Exploração do texto: – A sequência da conversa revela a consequência da auto-revelação do comandante celestial. O propósito mais profundo da teofania parece ser iluminar a visão de mundo de Josué através da revelação de aspectos não compreensíveis pelos sentidos.
– Contudo, em Josué 3:15 a resposta do enviado celestial se remete ao chamado de Moisés em Êxodo 3:5.
– Josué recebe uma visita de um mensageiro divino para inaugurar seu ministério nos moldes da experiência de Moisés. Assim como Moisés, sua obra tem contornos sacerdotais, pois a santidade do local onde o comandante celestial pisa indica que as ações que se sucedem tem dimensões sacrificais. A arca contornará Jericó, demonstrando que o Senhor dos exércitos inicia sua obra de expiação da maldade da terra na qual seu povo agora começa a entrar.
Aplicação: – A ordem para tirar as sandalhas dos pés e se prostrar é uma poderosa reflexão sobre o poder da adoração, humildade e submissão ao Senhor para reorientar nossas visões de mundo particulares. É aos pés do Senhor que nossas visões de mundo devem primeiramente estar antes que qualquer ímpeto pessoal a respeito do Céu possa ser expresso.
– Somente a partir de tal perspectiva renovada da realidade as ações de conquista territoriais de Josué podem ser aceitas por Deus. Como as demais narrativas mais à frente irão demonstrar, o povo ainda terá de aprender isso a duras penas.
-Assim, a vida, as ações que a compõem e aqueles que lhes dão origem se encontram em uma existência sacrifical na figura de Josué aos pés do príncipe do exército do Senhor.
– Adoração, comunhão, diálogo e respeito mútuos são a única resposta possível para aquele que entende que por mais detalhada que nossas compreensões de Deus sejam, apenas a presença dEle poderá finalmente cumprir nossa esperança. E, se Deus não apareceu assim ainda para toda a humanidade, respeito e cuidado com nossas palavras são mandatórios para o cristão.
- Conclusão:
Recapitulação: – 1) O Senhor é o que inicia e termina o trabalho de redenção de Seu povo. Portanto, a humildade e o espírito de diálogo caracterizam aquele e aquela que sabem que o Seu Senhor vai à frente.
– 2) Embora as realidades celestiais orientem a vida daqueles que estão em contato com Deus, o Céu não se define pelas decisões terrestres. Este é novamente um apelo poderoso para que desenvolvamos humildade ao falarmos do céu e defendermos visões particulares de como as coisas funcionam em Deus através da discussão ácida e destrutiva. Toda teologia criada com o objetivo de atacar e destruir, ainda que esteja certa, está errada!

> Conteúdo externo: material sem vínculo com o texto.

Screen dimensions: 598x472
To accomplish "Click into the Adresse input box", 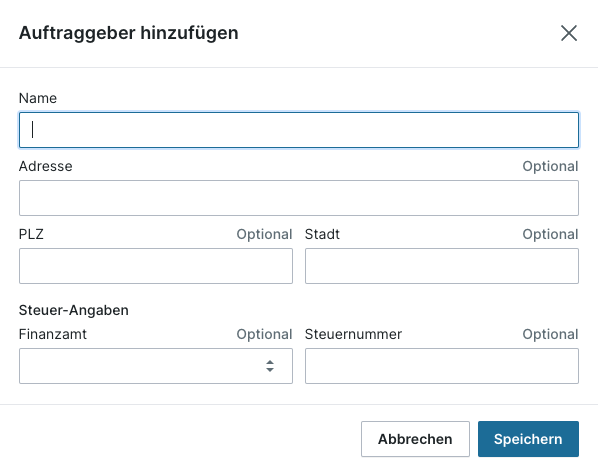I will 299,198.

– 3) O ponto em que nossas percepções espirituais se harmonizam com o Céu é aos pés do Senhor. A adoração, a entrega total, e o reconhecimento da natureza sagrada de nossa experiência com o Senhor formam o ambiente no qual nossas opiniões e ideias a respeito do Céu devem ser manifestadas. Ali, somente ali, aos pés do Senhor, toda e qualquer desavença pode ser resolvida, pois ali elas serão um diálogo na presença do Criador do universo.
Apelo: Diante da experiência de Josué com o comandante do Exército celestial, somos convidados à autorreflexão e à cuidadosa avaliação da forma como expressamos nossa visão do mundo espiritual.
– Especial atenção é dada pelo texto em nos dizer que o Senhor não se encaixa em categorias criadas por seres humanos. Ele tem suas próprias categorias, além de nossas criações.
– Quando confrontados e tentados a tecer uma atitude polarizadora, portanto, procuremos primeiramente a presença do Senhor, sem sandalhas, prostrados diante do nosso Mestre.